Copyright Infringement Detection
in Text-to-Image Diffusion Models
via Differential Privacy

AAAI 2026 Oral
1 College of Future Information Technology, Fudan University, Shanghai, China
2 Institute of Trustworthy Embodied AI, Fudan University, Shanghai, China
3 International Computer Science Institute, CA, USA
4 UC Berkeley, CA, USA

TL;DR: We formalize the concept of copyright infringement and its detection from the perspective of Differential Privacy (DP), and introduce a novel post-hoc detection framework D-Plus-Minus (DPM). It simulates the inclusion or exclusion processes of a specific training data point to be detected by fine-tuning models in two opposing directions: learning or unlearning branch. To facilitate standardized benchmarking, we also construct the Copyright Infringement Detection Dataset (CIDD), a comprehensive resource for evaluating detection across diverse categories.

Abstract

The widespread deployment of large vision models such as Stable Diffusion raises significant legal and ethical concerns, as these models can memorize and reproduce copyrighted content without authorization. Existing detection approaches often lack robustness and fail to provide rigorous theoretical underpinnings.

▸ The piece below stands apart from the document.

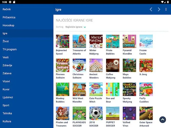Click the green sort dropdown chevron
The image size is (171, 128).
tap(85, 27)
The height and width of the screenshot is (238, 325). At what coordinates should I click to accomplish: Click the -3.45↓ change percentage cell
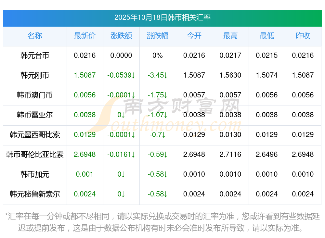(158, 75)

To address these gaps, we formalize the concept of copyright infringement and its detection from the perspective of Differential Privacy (DP), and introduce the conditional sensitivity metric, a concept analogous to sensitivity in DP, that quantifies the deviation in a diffusion model’s output caused by the inclusion or exclusion of a specific training data point. To operationalize this metric, we propose D-Plus-Minus (DPM), a novel post-hoc detection framework that identifies copyright infringement in text-to-image diffusion models. Specifically, DPM simulates inclusion and exclusion processes by fine-tuning models in two opposing directions: learning or unlearning. Besides, to disentangle concept-specific influence from the global parameter shifts induced by fine-tuning, DPM computes confidence scores over orthogonal prompt distributions using statistical metrics.

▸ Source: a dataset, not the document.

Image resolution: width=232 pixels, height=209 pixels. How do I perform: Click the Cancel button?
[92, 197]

Moreover, to facilitate standardized benchmarking, we also construct the Copyright Infringement Detection Dataset (CIDD), a comprehensive resource for evaluating detection across diverse categories.

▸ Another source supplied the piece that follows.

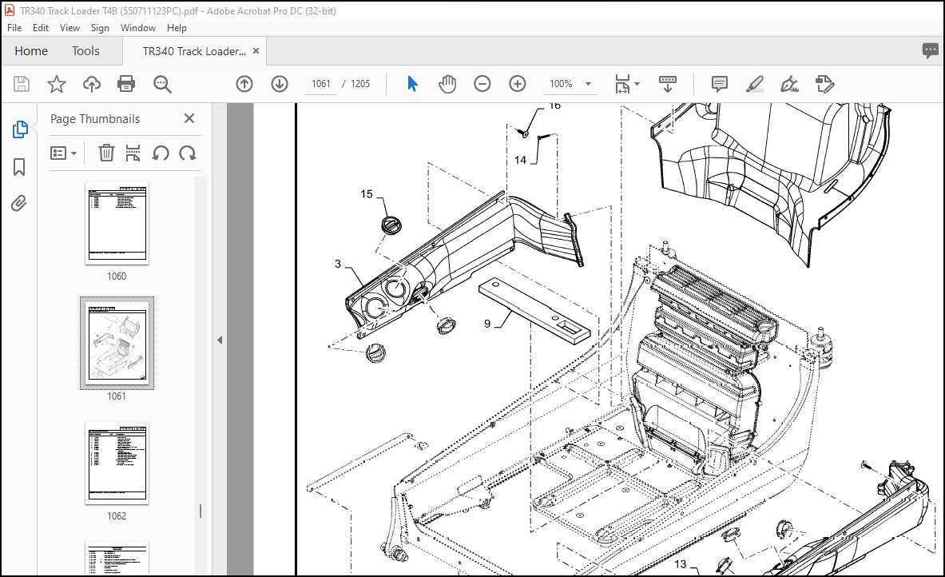Image resolution: width=945 pixels, height=577 pixels.
Task: Enable scrolling page display mode
Action: coord(669,83)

Our results demonstrate that DPM reliably detects infringement content without requiring access to the original training dataset or text prompts, offering an interpretable and practical solution for safeguarding intellectual property in the era of generative AI.

D-Plus-Minus (DPM) Method

Problem Settings

Detection of copyright infringement faces several practical challenges, such as scalability, inaccessibility of training data, conditional input unavailability, and insufficient theoretical guarantees. In light of these issues, our work operates under a realistic and challenging set of assumptions:

 (1) white-box access to a pretrained model.
 (2) absence of corresponding input prompt.
 (3) inaccessibility of training data.

Privacy Vulnerabilities

Differential privacy (DP) is a formal notion of algorithmic privacy, which aims to prevent the release of private information. Algorithms with DP guarantee that the model’s output does not reveal whether any single individual’s data is used.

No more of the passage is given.